This is a hand built white metal collectible model
The Gran Sport name has been used on several high-performance cars built by Buick since 1965. In the GM brands hierarchy, Buick was surpassed in luxury and comfort appointments only by Cadillac, which did not produce performance models. As a result, the Buick GS series were the most opulently equipped GM sport models of their era.
The 1965 Skylark Gran Sport was the intermediate Buick Skylark with the Gran Sport option added. Although a 300 in3 (4,916 cc) V8 was already offered in the Skylark, the Gran Sport had the largest engine permitted by GM - a 401 cu in (6,571 cc) Buick V8 (called a 400 by Buick because that was the maximum engine size allowed in intermediate body cars). This engine produced 325 hp (242 kW) and 445 lb·ft (603 Nm) and was known as the "nailhead" engine. Buick sold more than 15,000 Skylarks with the Gran Sport option that first year, and almost as many the next. It was renamed the GS 400 in 1967, and the Gran Sport became its own model in (about) that same year along with a new "400" engine quite different from the famously reliable but becoming-obsolete nailhead engine design that was first introduced in 1953. Sales fell somewhat in the face of increasingly higher-performance and more popular muscle cars from other marques when compared to those from the more stodgy and expensive Buick. Buick, however, stepped it up a notch when introducing the Stage 1 option in 1969. This limited production (less than 1,500 cars in 1969) version delivered 340 hp (253 kW) and 440 lb·ft (597 Nm).
The name Gran Sport replaced the GS moniker with the 1973 Gran Sport, and was again revived in the late eighties on the FWD Skylark model with various performance options added.

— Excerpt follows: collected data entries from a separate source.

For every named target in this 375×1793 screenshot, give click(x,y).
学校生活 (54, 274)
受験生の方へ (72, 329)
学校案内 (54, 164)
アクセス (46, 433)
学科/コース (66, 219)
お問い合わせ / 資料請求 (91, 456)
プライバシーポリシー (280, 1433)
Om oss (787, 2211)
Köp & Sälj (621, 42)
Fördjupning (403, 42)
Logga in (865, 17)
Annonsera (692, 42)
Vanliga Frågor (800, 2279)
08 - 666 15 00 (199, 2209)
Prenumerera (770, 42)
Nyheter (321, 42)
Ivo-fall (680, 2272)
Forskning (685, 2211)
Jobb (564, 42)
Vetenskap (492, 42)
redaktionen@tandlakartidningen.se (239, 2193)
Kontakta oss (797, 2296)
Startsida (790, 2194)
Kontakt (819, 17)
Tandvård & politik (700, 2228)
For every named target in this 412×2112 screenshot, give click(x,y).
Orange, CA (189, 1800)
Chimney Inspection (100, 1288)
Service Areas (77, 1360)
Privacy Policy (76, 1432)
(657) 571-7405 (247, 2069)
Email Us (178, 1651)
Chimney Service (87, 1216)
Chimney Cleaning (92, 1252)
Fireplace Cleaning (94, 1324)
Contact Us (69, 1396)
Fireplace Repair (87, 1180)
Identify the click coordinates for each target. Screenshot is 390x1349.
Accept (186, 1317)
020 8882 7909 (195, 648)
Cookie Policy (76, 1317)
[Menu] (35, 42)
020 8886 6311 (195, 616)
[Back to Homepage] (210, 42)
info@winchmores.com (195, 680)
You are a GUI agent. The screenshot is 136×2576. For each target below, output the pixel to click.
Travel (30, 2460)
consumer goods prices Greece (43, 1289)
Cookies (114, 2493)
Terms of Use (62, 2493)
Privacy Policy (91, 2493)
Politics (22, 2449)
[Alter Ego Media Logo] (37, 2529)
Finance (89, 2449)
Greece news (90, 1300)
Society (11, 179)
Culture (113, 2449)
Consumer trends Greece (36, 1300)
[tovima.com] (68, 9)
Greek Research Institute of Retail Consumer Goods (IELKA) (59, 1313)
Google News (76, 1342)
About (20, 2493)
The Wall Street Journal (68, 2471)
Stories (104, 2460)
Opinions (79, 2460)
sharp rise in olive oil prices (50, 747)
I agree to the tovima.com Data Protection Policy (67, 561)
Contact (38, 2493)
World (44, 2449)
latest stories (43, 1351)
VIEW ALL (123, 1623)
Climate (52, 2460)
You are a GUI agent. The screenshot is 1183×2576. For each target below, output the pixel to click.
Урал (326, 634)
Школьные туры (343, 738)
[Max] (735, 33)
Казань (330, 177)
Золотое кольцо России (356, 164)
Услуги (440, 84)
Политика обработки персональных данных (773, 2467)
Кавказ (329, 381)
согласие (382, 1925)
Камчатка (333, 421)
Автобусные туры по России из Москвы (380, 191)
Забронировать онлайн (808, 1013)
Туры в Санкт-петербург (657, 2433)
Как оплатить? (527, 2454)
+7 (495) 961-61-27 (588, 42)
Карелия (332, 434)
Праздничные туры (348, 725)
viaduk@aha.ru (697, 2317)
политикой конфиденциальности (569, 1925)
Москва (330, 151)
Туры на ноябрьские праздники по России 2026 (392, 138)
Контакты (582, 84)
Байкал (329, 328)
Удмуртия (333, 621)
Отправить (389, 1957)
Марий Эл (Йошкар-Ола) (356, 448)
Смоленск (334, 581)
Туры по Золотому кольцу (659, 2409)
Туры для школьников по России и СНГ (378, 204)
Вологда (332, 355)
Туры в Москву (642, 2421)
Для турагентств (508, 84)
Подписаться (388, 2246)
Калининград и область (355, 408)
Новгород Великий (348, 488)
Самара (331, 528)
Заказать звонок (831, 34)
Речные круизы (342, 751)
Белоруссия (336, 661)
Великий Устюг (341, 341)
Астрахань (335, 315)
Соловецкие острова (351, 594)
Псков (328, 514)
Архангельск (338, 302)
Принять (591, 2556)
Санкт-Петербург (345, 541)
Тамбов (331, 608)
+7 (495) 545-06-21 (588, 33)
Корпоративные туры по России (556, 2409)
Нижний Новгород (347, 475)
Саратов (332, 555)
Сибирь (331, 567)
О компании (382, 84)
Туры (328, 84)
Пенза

The 400 was replaced for 1970 with the Buick 455 cu in (7.5 L) V8 engine, used in the GS 455. The base model was rated at 350 bhp (355 PS; 261 kW) and 510 lb⋅ft (691 N⋅m; 71 kg⋅m) at 2800 rpm of torque. In the optional Stage 1 trim equipped with a single 4-barrel Rochester Quadrajet carburetor was rated at 360 bhp (365 PS; 268 kW) SAE gross at 4600 rpm and 510 lb⋅ft (691 N⋅m; 71 kg⋅m) at 2800 rpm of torque. As with all American engines produced prior to the 1972 model year, these were SAE gross ratings, which are generally significantly higher than SAE net ratings and are not indicative of what actual production engines produce in their "as installed" condition (with all engine accessories and full exhaust system in place). The fastest magazine test results from this period were obtained by MOTOR TREND Magazine, which managed to extract a 13.38 ET @ 105.5 MPH from their 3,810 pound GS Stage 1 coupe test car. Using Hale's Trap Speed formula, this result indicated actual "as installed" peak HP of approximately 360 SAE Net (ironically the same as its advertised Gross Figure, meaning this engine was very conservatively rated for that time period).